Rows from a pointing dataset:
==================================================

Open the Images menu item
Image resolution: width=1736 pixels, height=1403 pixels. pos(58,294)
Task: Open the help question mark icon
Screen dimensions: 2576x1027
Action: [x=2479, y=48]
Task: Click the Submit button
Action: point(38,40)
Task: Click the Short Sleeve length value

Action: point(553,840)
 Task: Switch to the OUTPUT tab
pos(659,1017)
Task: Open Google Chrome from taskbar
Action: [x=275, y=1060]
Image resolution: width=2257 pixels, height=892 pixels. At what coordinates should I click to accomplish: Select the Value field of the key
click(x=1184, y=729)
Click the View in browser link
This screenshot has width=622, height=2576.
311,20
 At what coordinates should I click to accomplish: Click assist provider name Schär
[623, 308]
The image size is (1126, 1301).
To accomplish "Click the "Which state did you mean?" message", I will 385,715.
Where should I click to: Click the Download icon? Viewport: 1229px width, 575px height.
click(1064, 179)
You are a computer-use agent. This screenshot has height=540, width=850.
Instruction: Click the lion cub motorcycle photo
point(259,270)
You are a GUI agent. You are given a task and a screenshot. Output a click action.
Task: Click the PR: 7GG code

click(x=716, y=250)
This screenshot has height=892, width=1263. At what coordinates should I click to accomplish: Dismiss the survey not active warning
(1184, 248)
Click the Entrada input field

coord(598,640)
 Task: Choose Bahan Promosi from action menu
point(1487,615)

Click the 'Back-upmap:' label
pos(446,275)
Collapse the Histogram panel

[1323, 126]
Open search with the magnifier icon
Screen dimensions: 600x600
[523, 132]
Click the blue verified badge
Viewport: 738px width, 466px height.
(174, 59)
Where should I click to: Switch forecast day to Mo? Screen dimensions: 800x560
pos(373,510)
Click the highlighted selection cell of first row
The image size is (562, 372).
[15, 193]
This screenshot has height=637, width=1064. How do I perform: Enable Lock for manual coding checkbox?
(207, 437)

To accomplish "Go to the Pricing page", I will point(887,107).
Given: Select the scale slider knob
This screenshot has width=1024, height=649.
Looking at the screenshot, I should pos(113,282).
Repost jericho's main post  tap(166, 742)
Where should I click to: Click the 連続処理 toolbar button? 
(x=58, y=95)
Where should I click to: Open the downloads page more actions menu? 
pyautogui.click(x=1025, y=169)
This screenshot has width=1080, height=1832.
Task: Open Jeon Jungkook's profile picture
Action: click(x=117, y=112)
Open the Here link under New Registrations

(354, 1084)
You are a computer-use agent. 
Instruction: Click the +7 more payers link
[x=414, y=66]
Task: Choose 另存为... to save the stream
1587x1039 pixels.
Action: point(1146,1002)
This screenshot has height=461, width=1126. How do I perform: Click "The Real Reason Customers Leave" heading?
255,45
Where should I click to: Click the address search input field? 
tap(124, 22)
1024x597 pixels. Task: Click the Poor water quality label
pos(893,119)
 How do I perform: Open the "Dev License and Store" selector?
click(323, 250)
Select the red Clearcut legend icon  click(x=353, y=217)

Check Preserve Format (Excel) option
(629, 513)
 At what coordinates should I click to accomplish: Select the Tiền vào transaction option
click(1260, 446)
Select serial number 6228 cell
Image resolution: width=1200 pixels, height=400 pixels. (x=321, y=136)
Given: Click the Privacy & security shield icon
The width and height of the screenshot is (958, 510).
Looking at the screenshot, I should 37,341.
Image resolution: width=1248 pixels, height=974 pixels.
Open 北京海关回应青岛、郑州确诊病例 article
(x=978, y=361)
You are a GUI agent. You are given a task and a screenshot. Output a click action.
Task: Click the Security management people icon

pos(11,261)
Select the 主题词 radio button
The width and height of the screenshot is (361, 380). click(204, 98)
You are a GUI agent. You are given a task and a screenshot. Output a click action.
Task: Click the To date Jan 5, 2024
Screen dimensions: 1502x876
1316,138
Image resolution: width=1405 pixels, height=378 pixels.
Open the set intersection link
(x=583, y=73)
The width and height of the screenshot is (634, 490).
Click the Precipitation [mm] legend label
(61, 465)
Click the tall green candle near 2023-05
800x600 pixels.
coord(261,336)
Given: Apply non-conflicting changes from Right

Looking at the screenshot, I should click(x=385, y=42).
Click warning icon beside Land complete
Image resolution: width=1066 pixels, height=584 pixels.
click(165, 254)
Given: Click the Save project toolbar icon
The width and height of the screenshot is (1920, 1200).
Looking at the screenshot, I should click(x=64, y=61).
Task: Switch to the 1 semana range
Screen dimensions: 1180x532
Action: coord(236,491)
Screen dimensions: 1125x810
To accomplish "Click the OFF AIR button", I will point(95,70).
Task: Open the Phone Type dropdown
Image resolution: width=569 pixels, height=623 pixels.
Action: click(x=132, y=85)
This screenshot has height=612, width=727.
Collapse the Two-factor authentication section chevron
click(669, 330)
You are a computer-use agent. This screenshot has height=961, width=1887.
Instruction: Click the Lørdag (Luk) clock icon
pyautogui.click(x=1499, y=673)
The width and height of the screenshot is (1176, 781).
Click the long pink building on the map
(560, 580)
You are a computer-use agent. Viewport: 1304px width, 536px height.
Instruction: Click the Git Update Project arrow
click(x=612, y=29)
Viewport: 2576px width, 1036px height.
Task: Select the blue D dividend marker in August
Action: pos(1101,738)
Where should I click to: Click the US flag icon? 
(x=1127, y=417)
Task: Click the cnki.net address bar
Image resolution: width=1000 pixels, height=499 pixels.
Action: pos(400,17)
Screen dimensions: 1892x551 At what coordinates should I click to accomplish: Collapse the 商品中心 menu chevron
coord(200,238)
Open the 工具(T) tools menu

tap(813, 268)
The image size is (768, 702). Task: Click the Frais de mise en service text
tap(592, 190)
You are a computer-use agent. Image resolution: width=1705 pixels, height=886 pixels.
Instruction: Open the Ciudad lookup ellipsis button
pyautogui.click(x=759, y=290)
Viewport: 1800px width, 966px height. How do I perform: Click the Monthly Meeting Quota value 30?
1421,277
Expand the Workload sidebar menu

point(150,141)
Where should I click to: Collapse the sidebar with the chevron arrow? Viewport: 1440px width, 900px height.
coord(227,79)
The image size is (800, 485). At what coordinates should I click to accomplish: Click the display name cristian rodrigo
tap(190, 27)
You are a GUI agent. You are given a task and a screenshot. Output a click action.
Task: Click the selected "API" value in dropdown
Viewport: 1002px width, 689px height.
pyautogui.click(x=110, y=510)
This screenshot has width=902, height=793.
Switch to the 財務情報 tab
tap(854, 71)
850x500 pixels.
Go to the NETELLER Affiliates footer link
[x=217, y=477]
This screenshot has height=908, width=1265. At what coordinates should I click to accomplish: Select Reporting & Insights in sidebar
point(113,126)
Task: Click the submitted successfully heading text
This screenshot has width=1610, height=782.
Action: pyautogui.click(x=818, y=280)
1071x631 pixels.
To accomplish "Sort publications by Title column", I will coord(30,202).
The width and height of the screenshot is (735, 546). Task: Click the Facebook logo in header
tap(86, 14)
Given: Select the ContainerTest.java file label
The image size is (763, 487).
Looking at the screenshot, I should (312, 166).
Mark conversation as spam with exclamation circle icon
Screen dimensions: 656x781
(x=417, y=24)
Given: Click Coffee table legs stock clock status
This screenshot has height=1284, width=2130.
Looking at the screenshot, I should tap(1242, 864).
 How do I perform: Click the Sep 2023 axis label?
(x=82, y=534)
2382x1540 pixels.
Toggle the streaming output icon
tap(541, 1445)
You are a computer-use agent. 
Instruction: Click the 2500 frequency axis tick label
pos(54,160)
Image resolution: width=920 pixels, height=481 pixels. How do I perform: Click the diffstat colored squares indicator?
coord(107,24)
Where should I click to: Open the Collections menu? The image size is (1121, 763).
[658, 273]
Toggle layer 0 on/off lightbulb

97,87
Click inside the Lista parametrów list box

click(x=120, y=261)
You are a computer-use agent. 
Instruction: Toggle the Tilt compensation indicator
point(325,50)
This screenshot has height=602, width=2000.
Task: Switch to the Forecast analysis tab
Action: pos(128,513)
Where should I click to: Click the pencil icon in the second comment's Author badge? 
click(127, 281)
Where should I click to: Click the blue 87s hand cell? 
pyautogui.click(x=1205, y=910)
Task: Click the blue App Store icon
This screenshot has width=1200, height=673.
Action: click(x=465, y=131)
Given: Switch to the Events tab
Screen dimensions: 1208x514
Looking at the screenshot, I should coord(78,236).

==================================================

* [TO DO]: Please convert everything from the line containing "Where should I click to: Click the US" down to the line containing "tap(813, 268)" into a Markdown table with the columns Number and Text, skipping any blank lines.

* [WRITTEN REPLY]:
| Number | Text |
|---|---|
| 1 | Where should I click to: Click the US flag icon?  |
| 2 | (x=1127, y=417) |
| 3 | Task: Click the cnki.net address bar |
| 4 | Image resolution: width=1000 pixels, height=499 pixels. |
| 5 | Action: pos(400,17) |
| 6 | Screen dimensions: 1892x551 At what coordinates should I click to accomplish: Collapse the 商品中心 menu chevron |
| 7 | coord(200,238) |
| 8 | Open the 工具(T) tools menu |
| 9 | tap(813, 268) |